What this task involves: Exclude the pictures, then quote exactly the lines from the one holding "Click the Tournament 5 heading" through the last line of the records.

======== Data under study ========

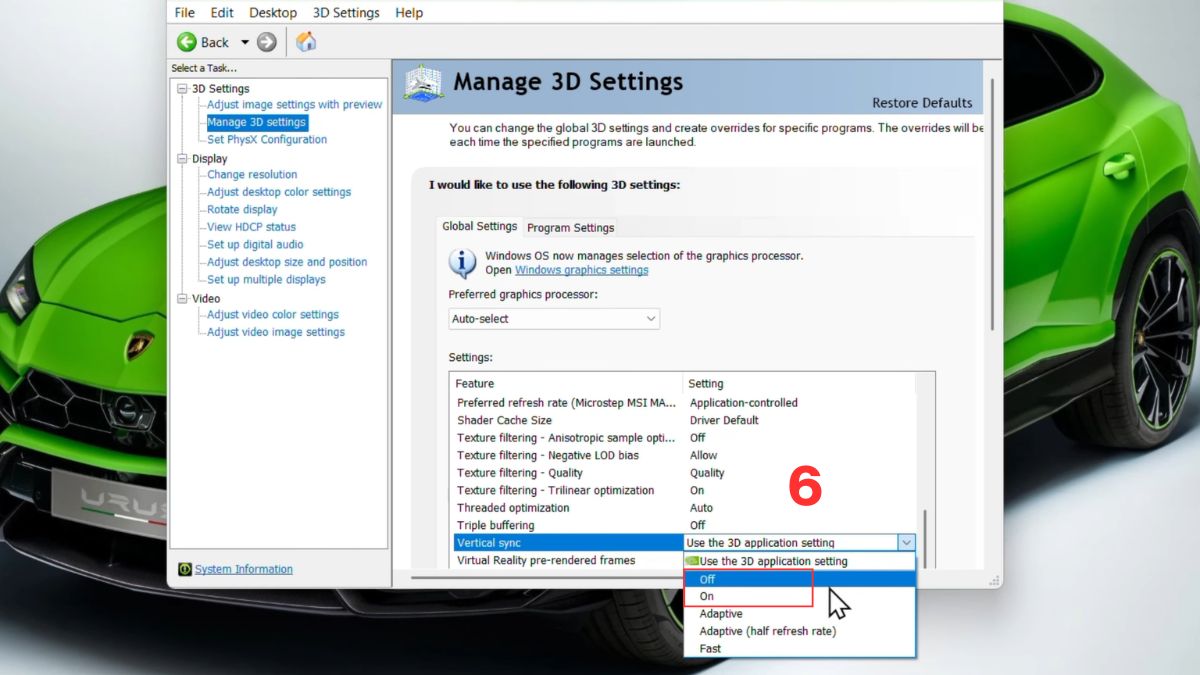Click the blue info icon above Preferred graphics processor

point(461,261)
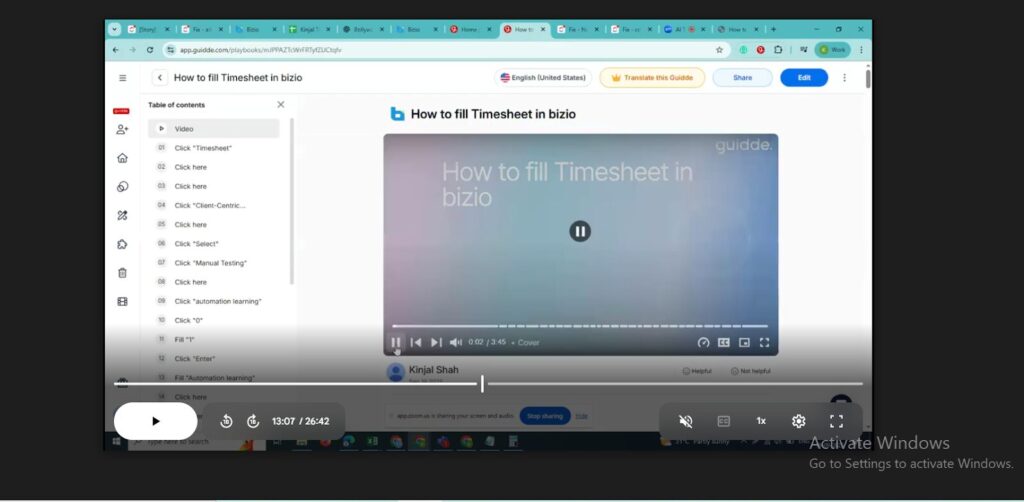Screen dimensions: 1024x502
Task: Close the Table of contents panel
Action: click(x=281, y=105)
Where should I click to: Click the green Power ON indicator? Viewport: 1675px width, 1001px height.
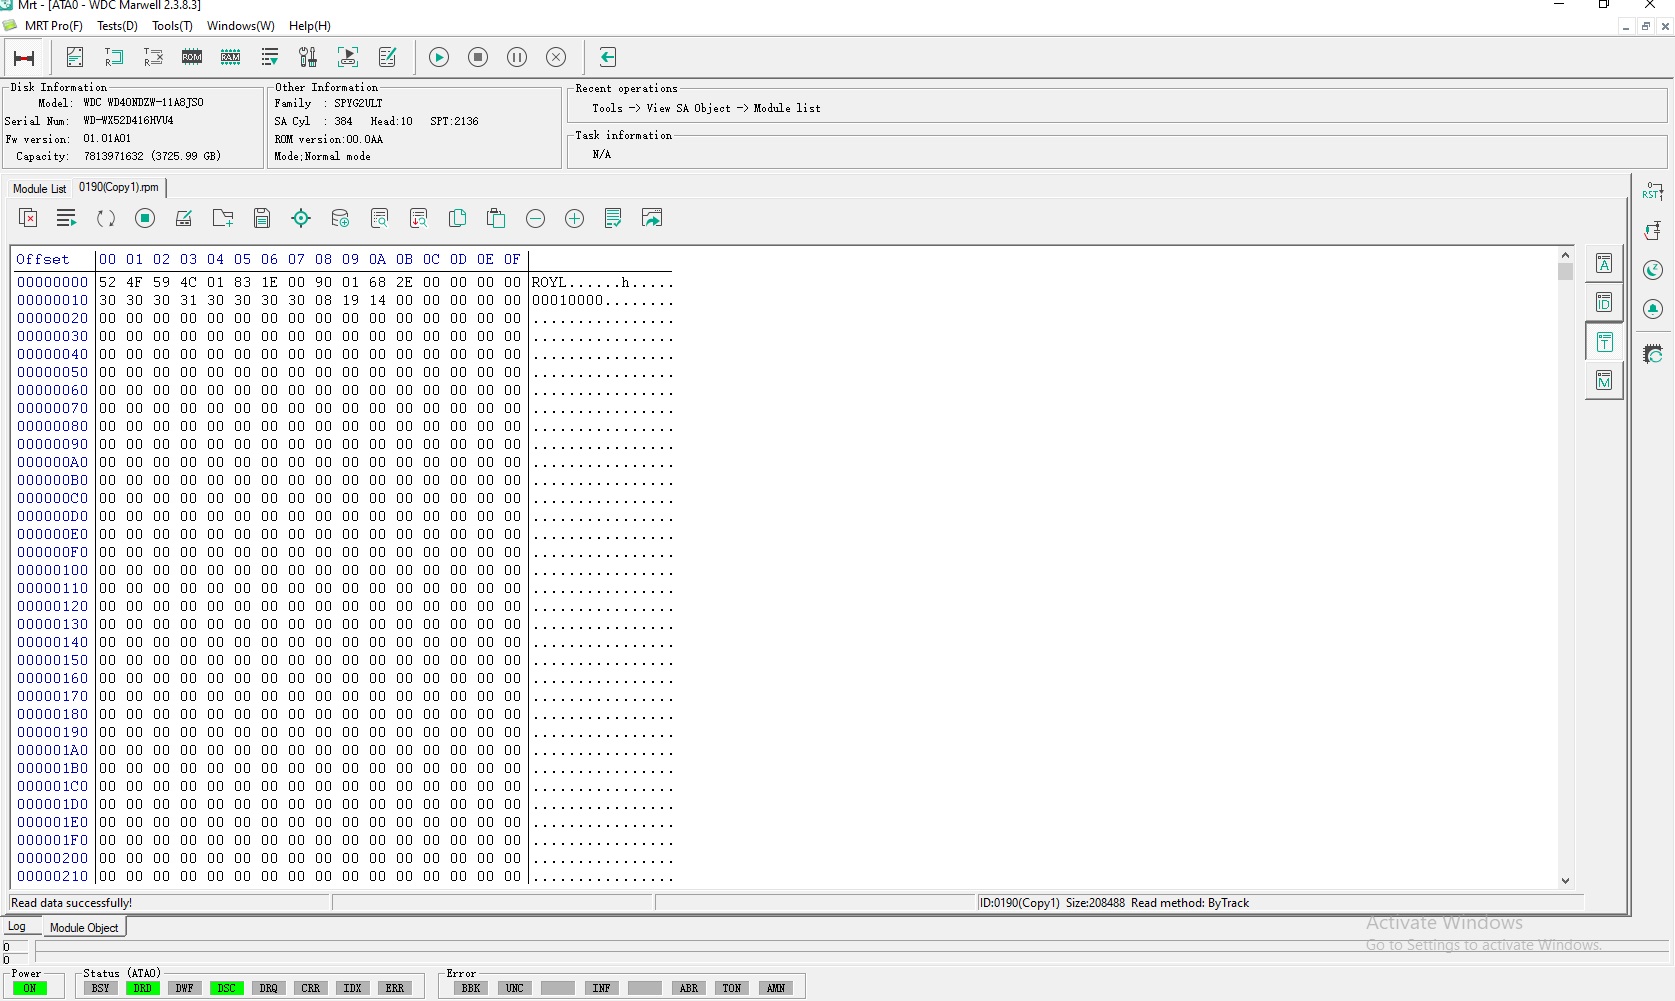click(30, 988)
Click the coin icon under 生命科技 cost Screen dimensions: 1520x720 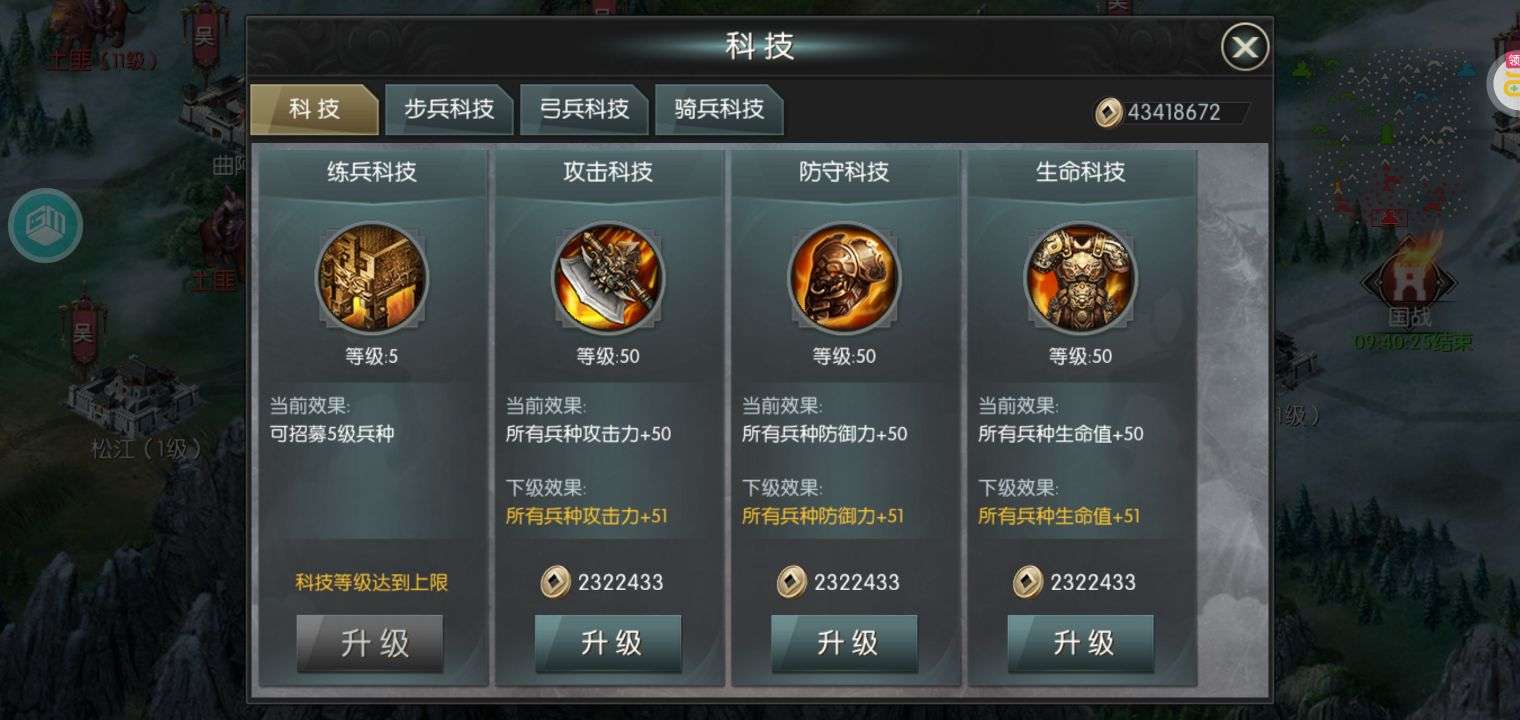(1027, 582)
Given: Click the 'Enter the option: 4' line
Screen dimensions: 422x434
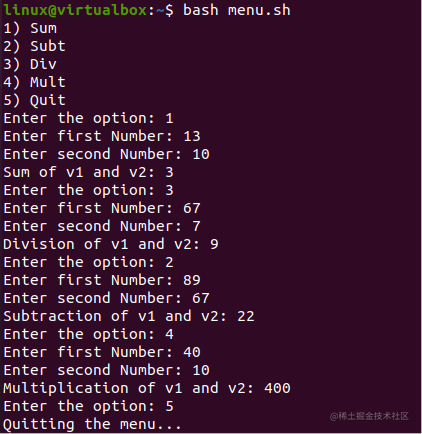Looking at the screenshot, I should tap(88, 334).

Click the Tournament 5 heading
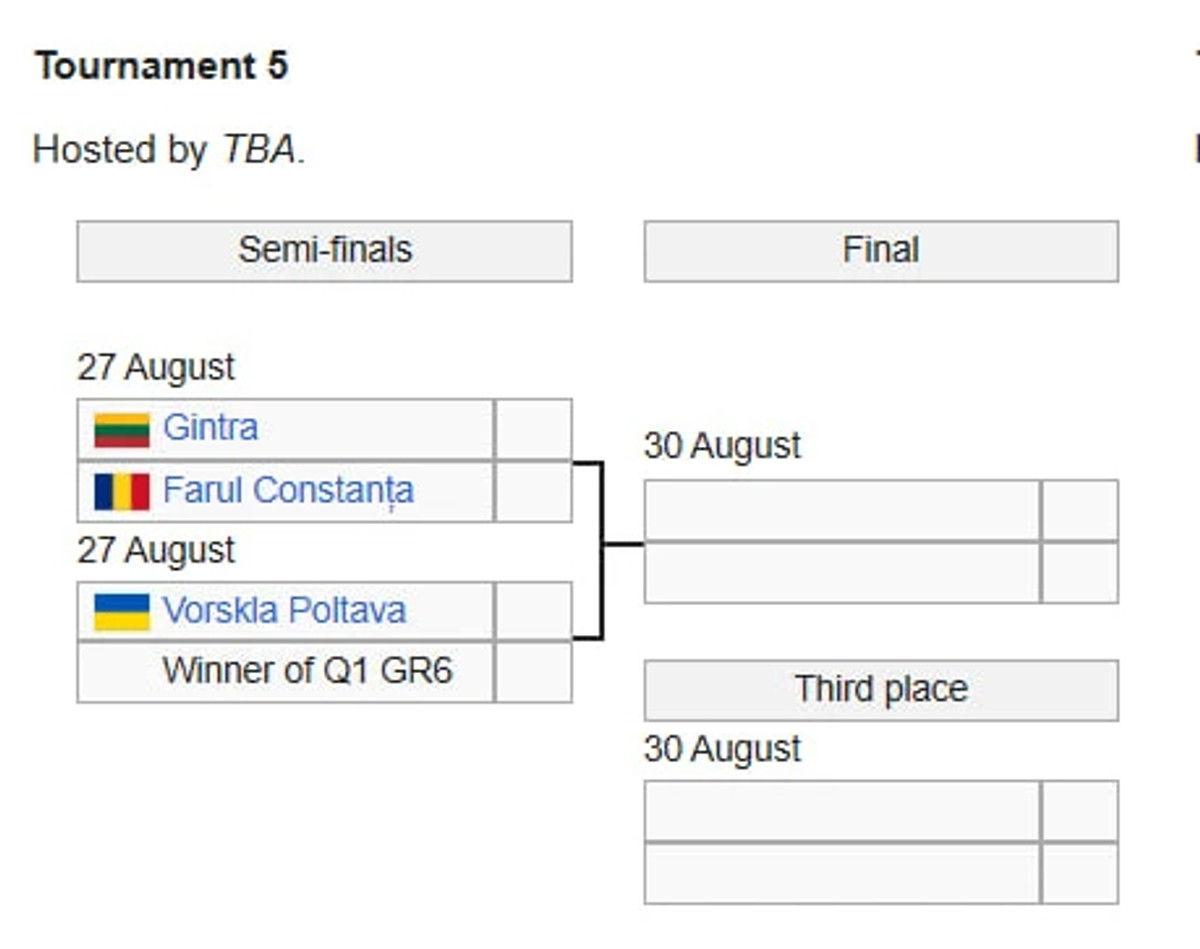162,67
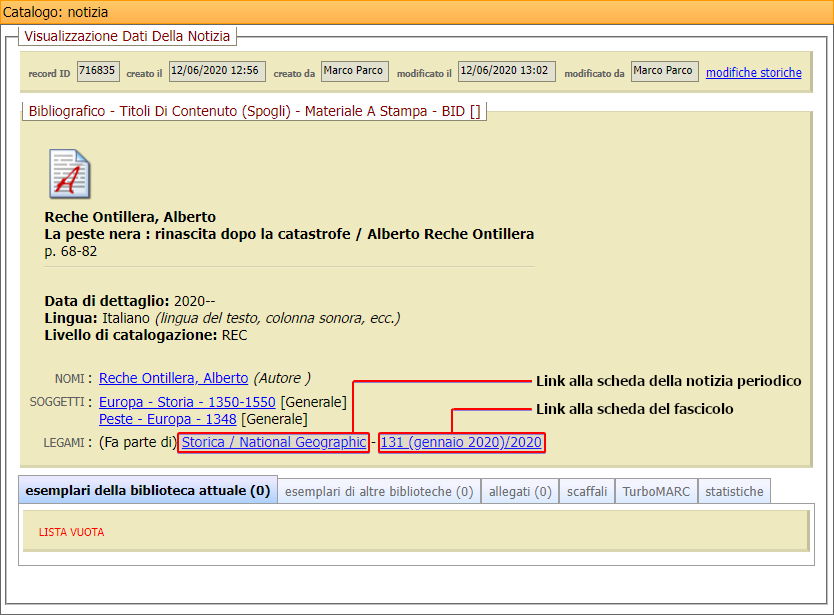This screenshot has height=615, width=834.
Task: Click the 'modificato da' field Marco Parco
Action: click(664, 71)
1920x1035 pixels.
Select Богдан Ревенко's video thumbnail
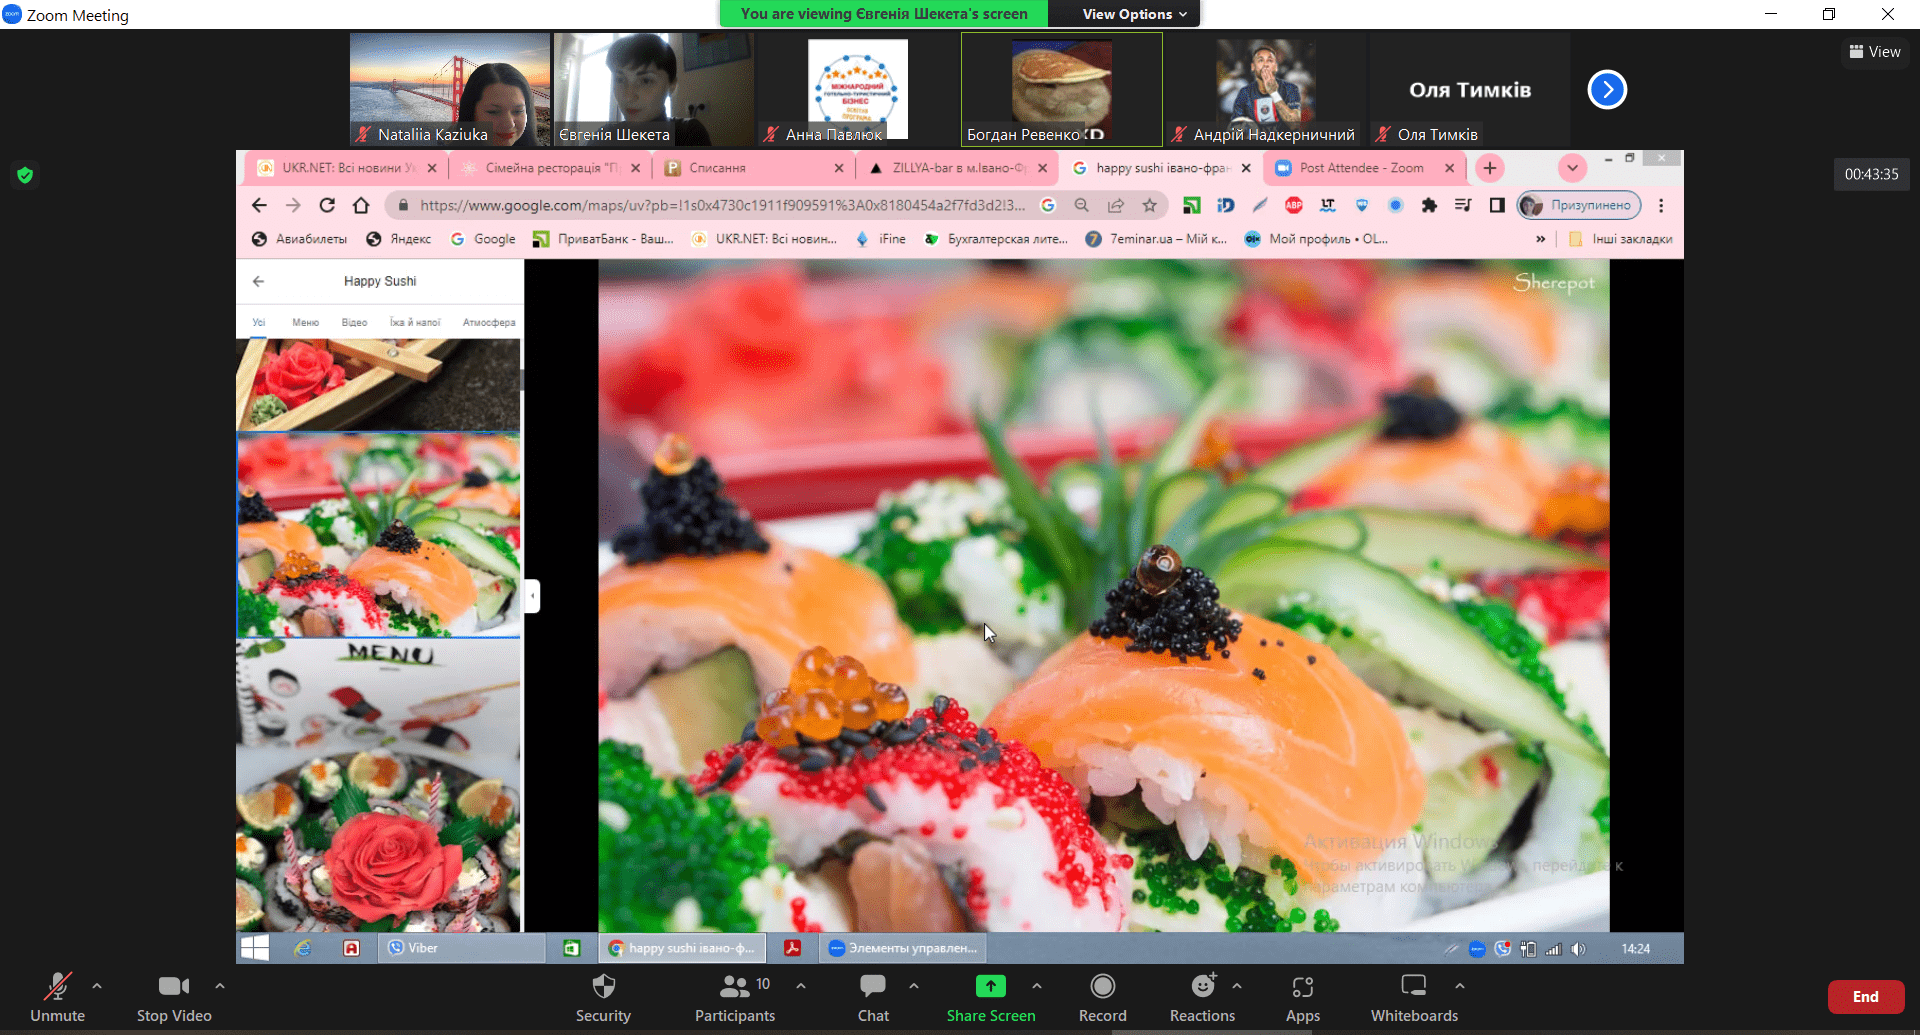tap(1061, 90)
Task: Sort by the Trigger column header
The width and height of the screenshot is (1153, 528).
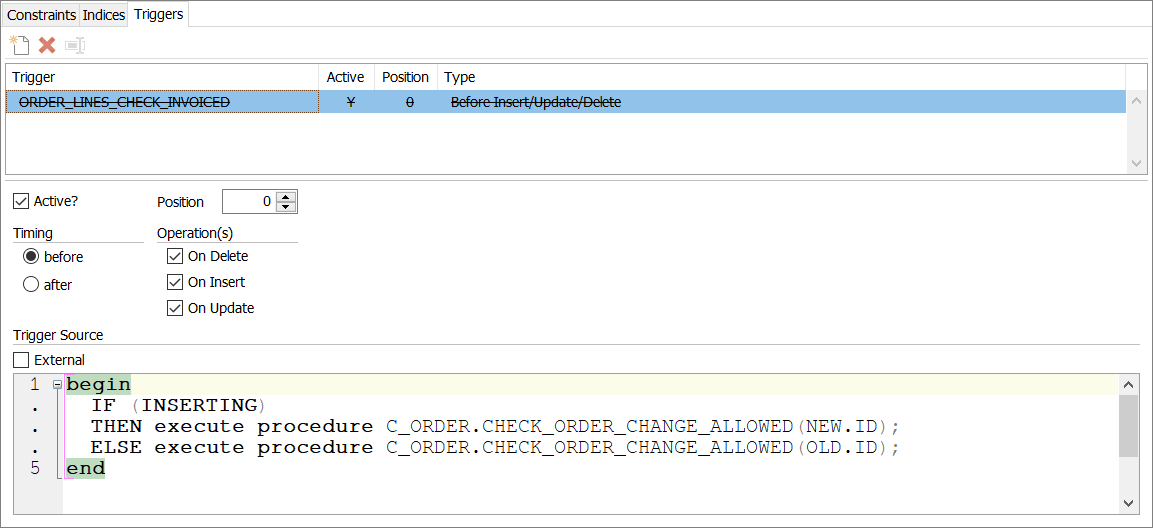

========

Output for this exercise:
Click the Tournament 5 heading
162,67
This screenshot has height=615, width=834.
Task: Click the 'modificato da' field Marco Parco
Action: click(664, 71)
1920x1035 pixels.
Select Богдан Ревенко's video thumbnail
tap(1061, 90)
Task: Sort by the Trigger column header
The width and height of the screenshot is (1153, 528).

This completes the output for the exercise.